Penelitian ini baru menyajikan data awal populasi C. trifenestrata, masih banyak hal yang belum terungkap antara lain bagaimana memaksimalkan pohon inang sehingga dapat dipergunakan sebagai relung C. trifenestrata, secara merata, sehingga dapat memaksimalkan produksi kokon.

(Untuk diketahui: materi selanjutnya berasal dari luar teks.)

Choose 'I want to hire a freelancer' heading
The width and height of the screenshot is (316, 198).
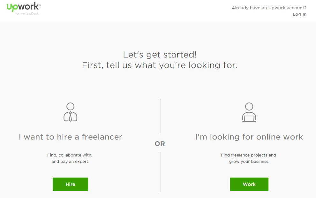tap(70, 137)
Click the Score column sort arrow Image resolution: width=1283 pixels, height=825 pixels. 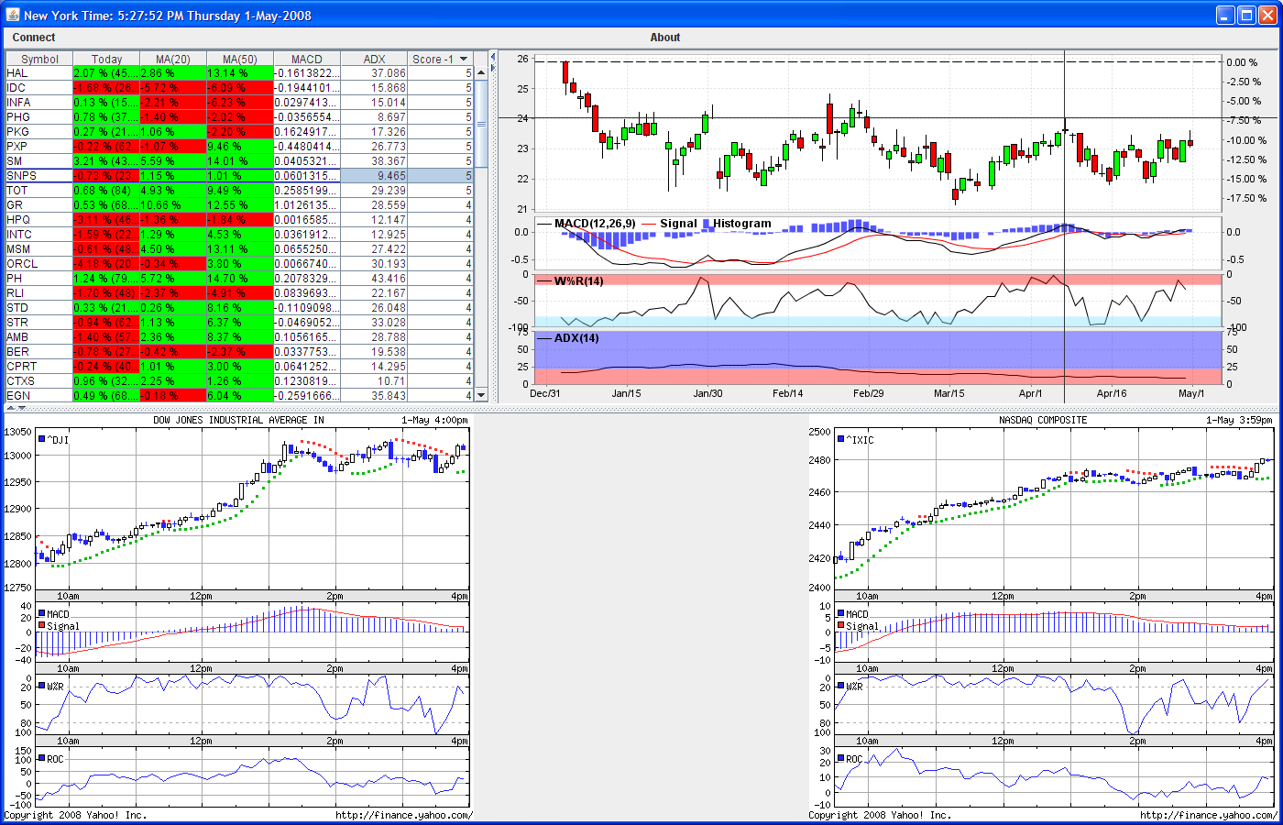coord(464,59)
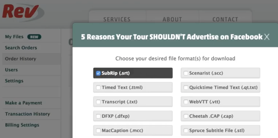The width and height of the screenshot is (278, 138).
Task: Click the Rev logo
Action: coord(23,12)
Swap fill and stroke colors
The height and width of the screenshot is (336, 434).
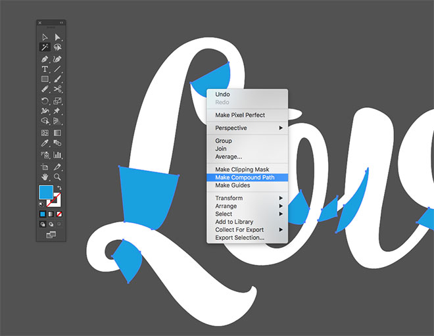click(x=61, y=188)
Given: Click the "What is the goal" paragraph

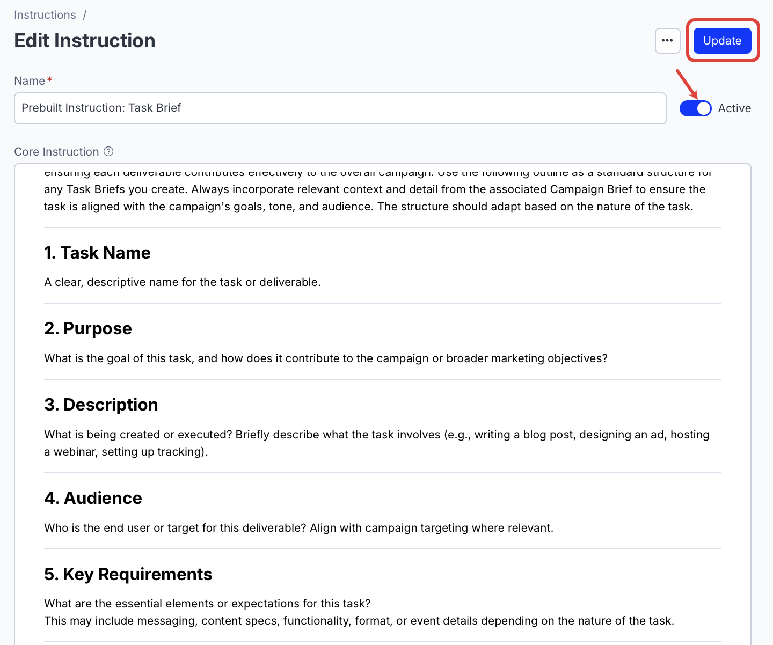Looking at the screenshot, I should click(325, 358).
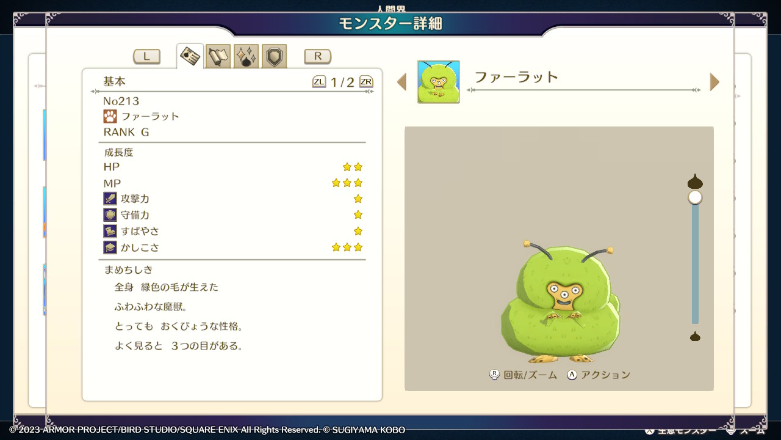Click the small size icon below the slider
The width and height of the screenshot is (781, 440).
(x=695, y=336)
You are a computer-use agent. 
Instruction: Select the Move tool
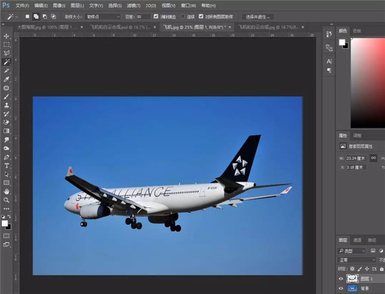pos(7,36)
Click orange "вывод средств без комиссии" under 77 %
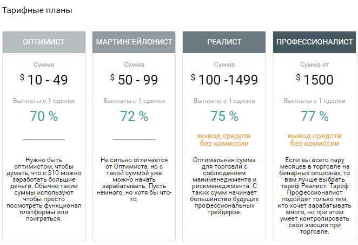This screenshot has height=245, width=358. 314,139
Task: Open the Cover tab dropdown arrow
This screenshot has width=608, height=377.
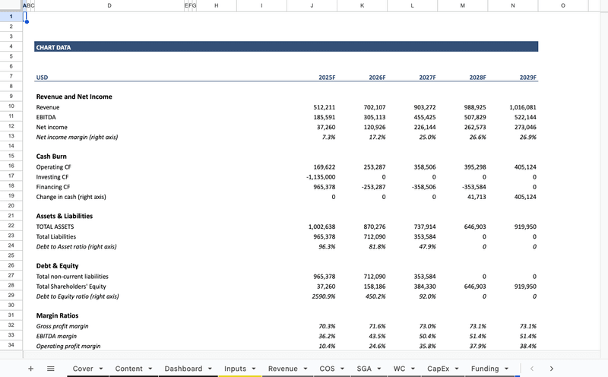Action: point(101,369)
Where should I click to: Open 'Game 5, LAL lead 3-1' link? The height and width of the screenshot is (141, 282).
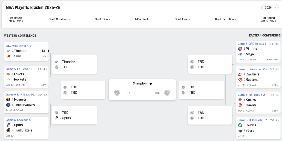click(19, 69)
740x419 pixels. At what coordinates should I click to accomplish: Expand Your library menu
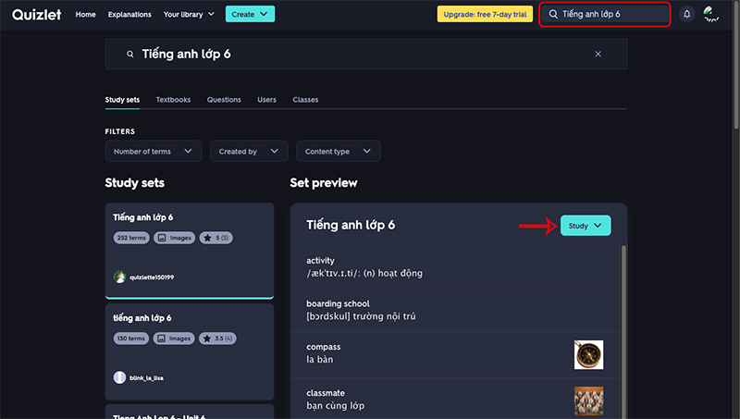(x=189, y=15)
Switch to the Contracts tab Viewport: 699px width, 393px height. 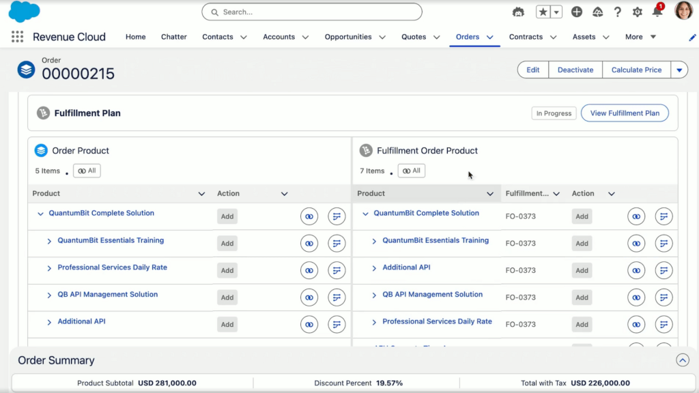[525, 37]
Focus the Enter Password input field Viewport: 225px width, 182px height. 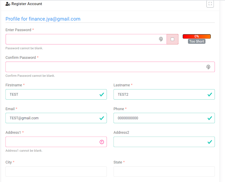86,39
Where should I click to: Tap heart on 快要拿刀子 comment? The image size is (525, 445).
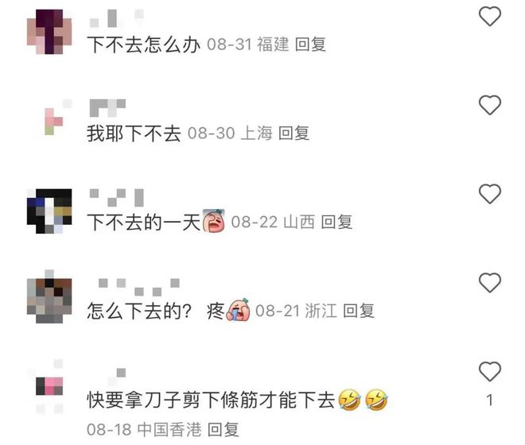[x=490, y=371]
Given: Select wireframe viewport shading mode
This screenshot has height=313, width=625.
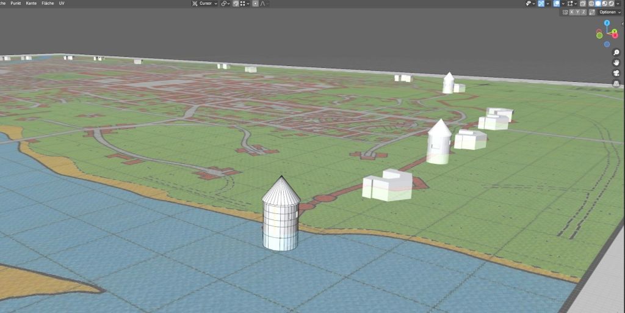Looking at the screenshot, I should (591, 4).
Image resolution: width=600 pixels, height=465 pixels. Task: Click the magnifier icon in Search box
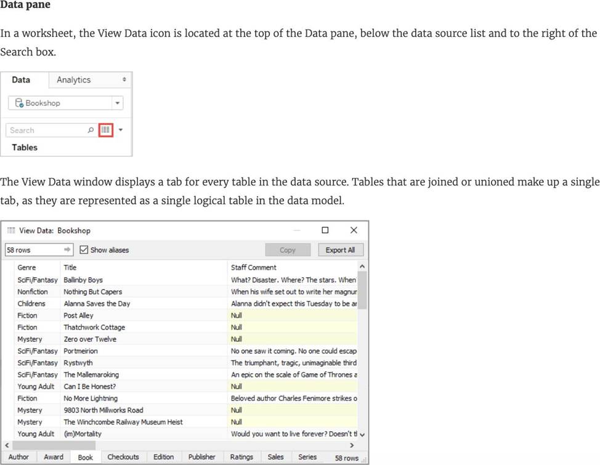point(91,130)
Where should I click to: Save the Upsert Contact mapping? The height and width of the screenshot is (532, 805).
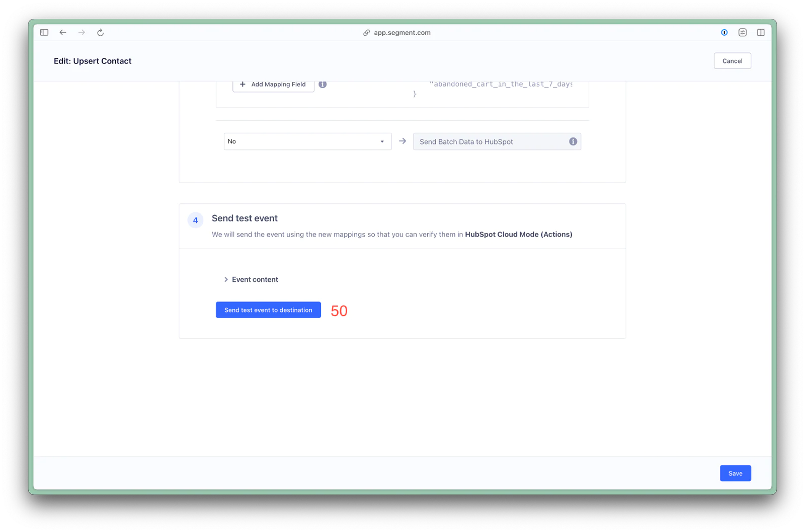coord(735,473)
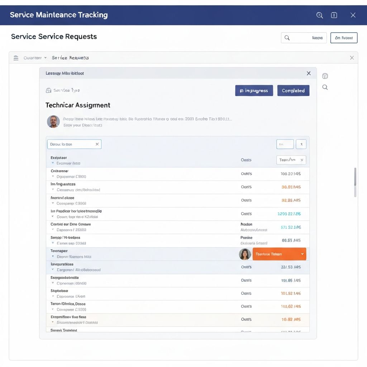Click the zoom magnifier icon in blue header
The width and height of the screenshot is (367, 367).
[x=320, y=15]
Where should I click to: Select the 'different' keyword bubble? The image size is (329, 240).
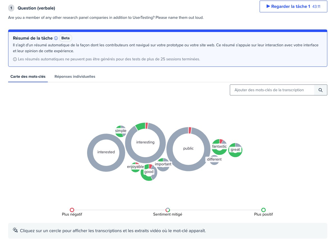[214, 159]
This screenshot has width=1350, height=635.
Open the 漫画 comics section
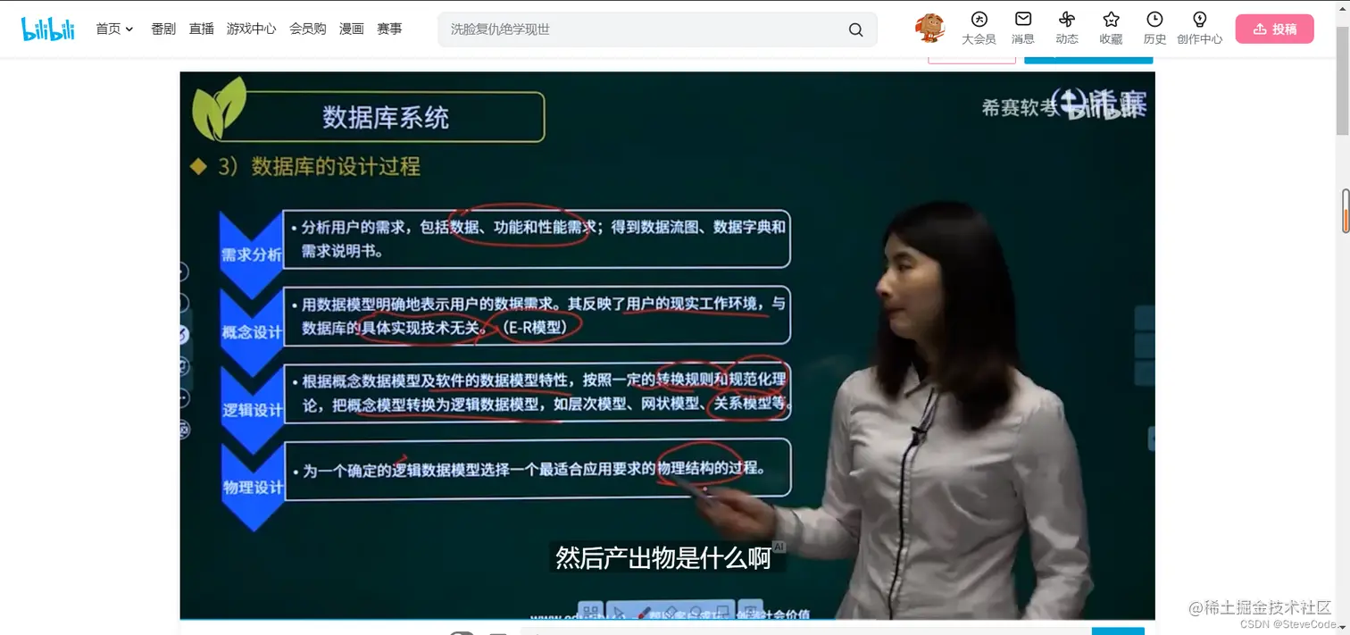[x=351, y=28]
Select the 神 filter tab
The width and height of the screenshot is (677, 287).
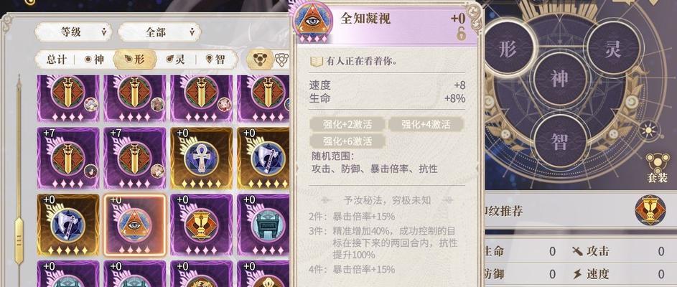tap(95, 60)
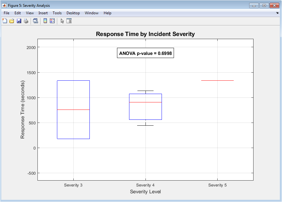Open the Property Inspector toolbar icon

point(69,21)
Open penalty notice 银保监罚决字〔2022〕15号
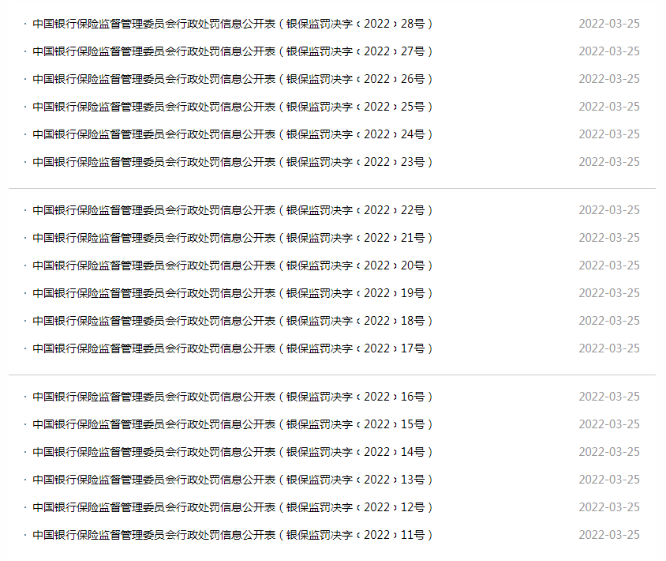 pos(232,424)
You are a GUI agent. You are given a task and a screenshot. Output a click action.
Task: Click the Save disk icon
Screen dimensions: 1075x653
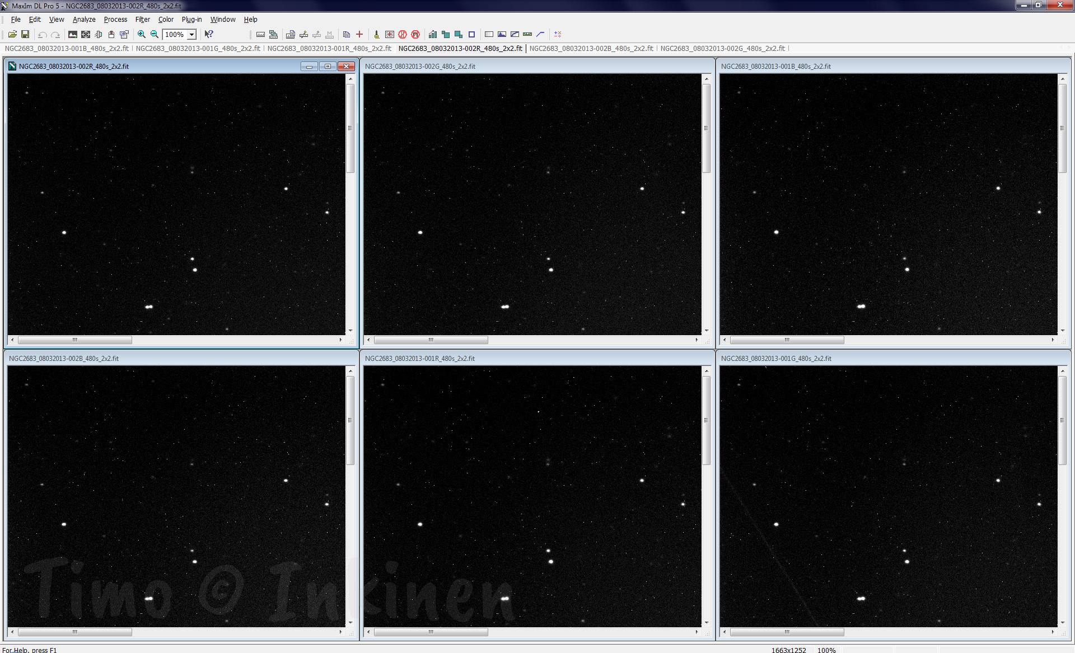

Keberadaan C. trifenestrata yang tidak terus menerus pada suatu tempat masih menjadi tanda tanya besar yang harus dieksplorasi, munculnya populasi baru sebagai hasil kolonisasi atau adanya fase dirman. Hasil penelitian Andriani (2009), menunjukkan bahwa eklosi dapat dipercepat dengan perlakuan intensitas cahaya. Oleh karena itu, patut diduga bahwa fase dorman mungkin saja terjadi pada fase ini.

Kerjasama yang baik antara pemerintah, peneliti, dan masyarakat pengguna sangat dibutuhkan. Pemerintah harus membuat aturan-aturan atau kebijakan yang mendukung usaha penangkaran. Demikian juga peneliti (akademisi) harus senantiasa melakukan penelitian, penyuluhan, dan kegiatan lainnya, sehingga masalah-masalah yang berhubungan dengan informasi dasar C. trifenestrata terpecahkan. Dibutuhkan tenaga ahli yang dapat melakukan kegiatan breeding, yang dapat menentukan kapan dan populasi mana yang akan disilangkan, serta hal-hal yang bersifat tekhnis. Masyarakat sekitar kawasan dapat dilibatkan sebagai pemelihara C. trifenestrata.Oleh karena itu, masyarakat perlu dibekali pengetahuan bukan saja mengenai aspek ekonomi dari serangga penghasil sutera, tetapi aspek bioekologi sehingga serangga tersebut dapat dilestarikan.